Oui, car la situation est moins catastrophique que prévu. L’économie vendéenne résiste. Je m’attendais à des chiffres bien plus mauvais que cela. Début 2024, compte tenu de la conjoncture économique du moment, j’avais pronostiqué au moins 500 procédures collectives pour la fin de l’année, soit une hausse d’environ 20 %. D’après ce que j’observe en ce début de rentrée, nous devrions avoisiner les 450 procédures collectives d’ici fin décembre contre 426 en 2023, soit une hausse de près de 6 % sur un an. Certes, cela peut toujours s’accélérer sur le dernier trimestre mais je n’y crois pas trop.

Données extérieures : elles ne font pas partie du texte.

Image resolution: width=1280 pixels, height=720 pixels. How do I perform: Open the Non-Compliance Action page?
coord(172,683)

Votre travail de prévention sur le terrain, pour encourager les dirigeants à venir voir le tribunal de commerce dès les premiers signaux faibles, est-il enfin payant ?

Oui, nous récoltons enfin le fruit de notre travail. Sur les huit premiers mois de l’année, nous enregistrons 105 mandats ad hoc contre 61 l’an passé (+72 %) sur la même période et 51 conciliations contre 61 l’an passé (+20 %). Il y a aussi moins de liquidations directes.

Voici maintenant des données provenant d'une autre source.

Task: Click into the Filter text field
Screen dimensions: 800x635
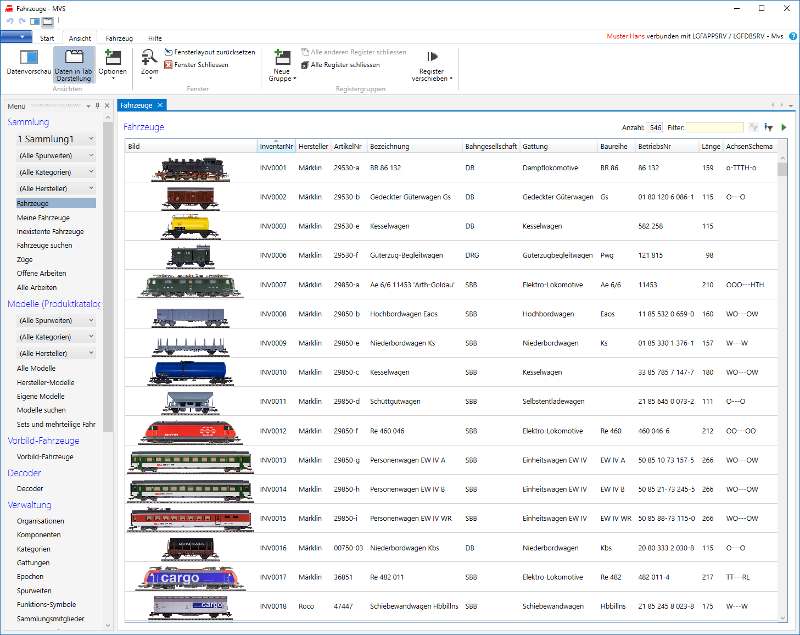Action: (x=714, y=128)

Les chefs d’entreprise ont enfin pris conscience de l’intérêt de ces deux outils de prévention. Ils viennent nous voir plus tôt. Au sein du Tribunal de commerce de La Roche-sur-Yon, on se bat tous les jours pour faire passer ce message : anticipez ! Venez voir le président du TC dès le premier incident bancaire. Nous essaierons de comprendre ensemble ce qu’il se passe et, si nécessaire, nous mettons en place un mandat ad hoc pour négocier avec l’ensemble de vos créanciers. Il faut bien comprendre que lorsque vous êtes en redressement judiciaire, l’échec est assuré dans 90 % des cas. Grâce au mandat ad hoc, vous multipliez les chances de vous en sortir par sept ou huit. En 2023, le taux de réussite des mandats ad hoc et conciliations était de 92 %. Sur les cinq dernières années, la moyenne est de 72 %.

Après dix-huit ans en tant que juge, dont huit en tant que président du tribunal de commerce, vous passerez la main lors de l’audience solennelle de janvier 2025. Comment préparez-vous votre transmission ?

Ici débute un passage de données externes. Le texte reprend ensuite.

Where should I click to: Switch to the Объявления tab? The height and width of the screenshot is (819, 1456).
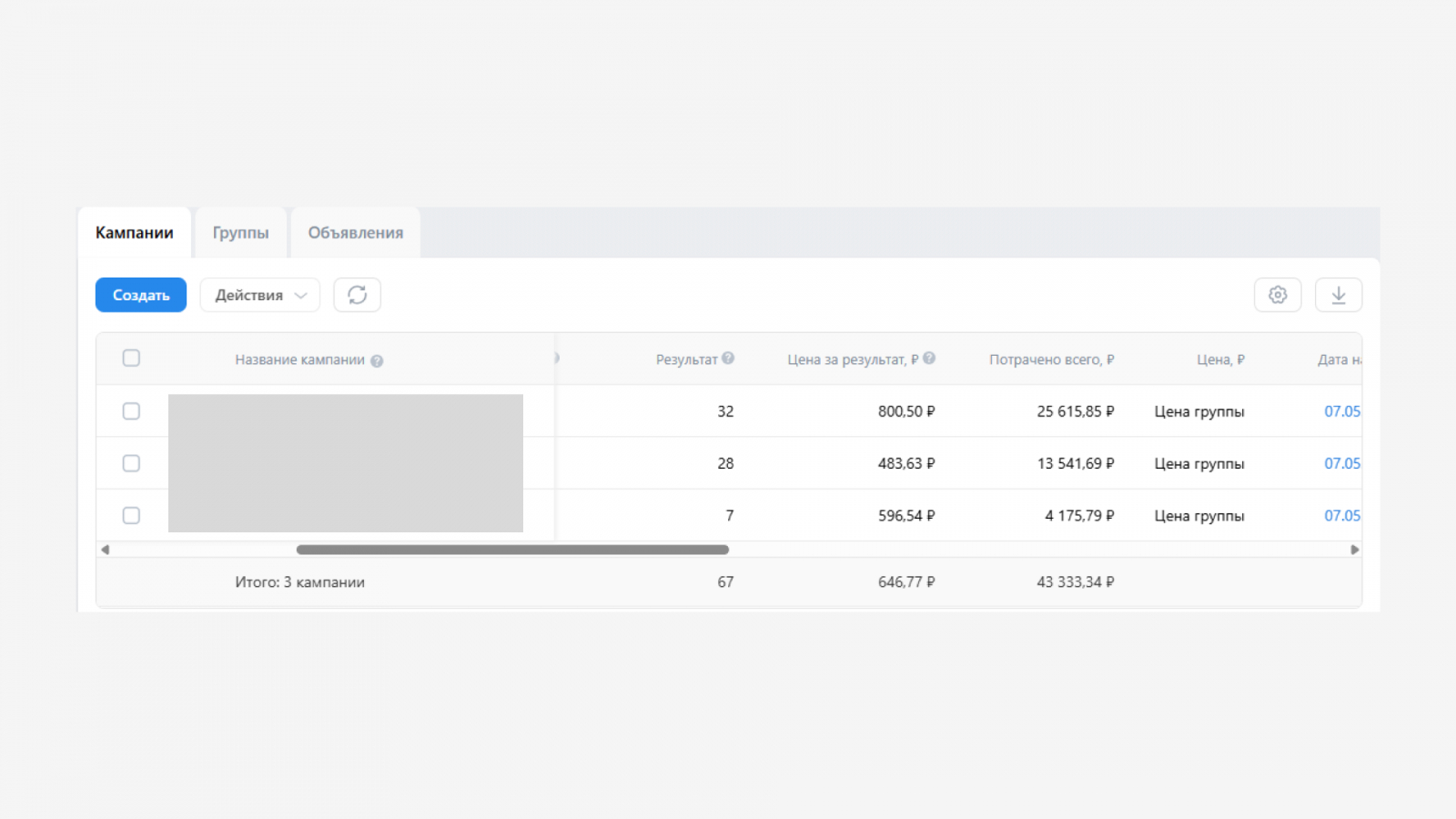point(355,233)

Fin 2023, j’ai indiqué aux autres juges le nom de la personne que j’envisageais pour me remplacer. Ils ont approuvé symboliquement mais c’est bien l’audience solennelle qui validera le nom de mon successeur. Je voulais préparer cette transmission. Je pense qu’il ne faut pas attendre la dernière minute pour se familiariser avec les dossiers, le fonctionnement d’un tribunal de commerce. Le juge qui pourrait me remplacer participe déjà à tous les dossiers. Il vient de partir quelques jours pour se former au rôle de président de tribunal de commerce.

Quelles qualités doit-il avoir pour exercer cette fonction ?

Être humain avant les chiffres. Parce que, quand l’homme avec un grand H va bien, les chiffres, on les fait aller bien.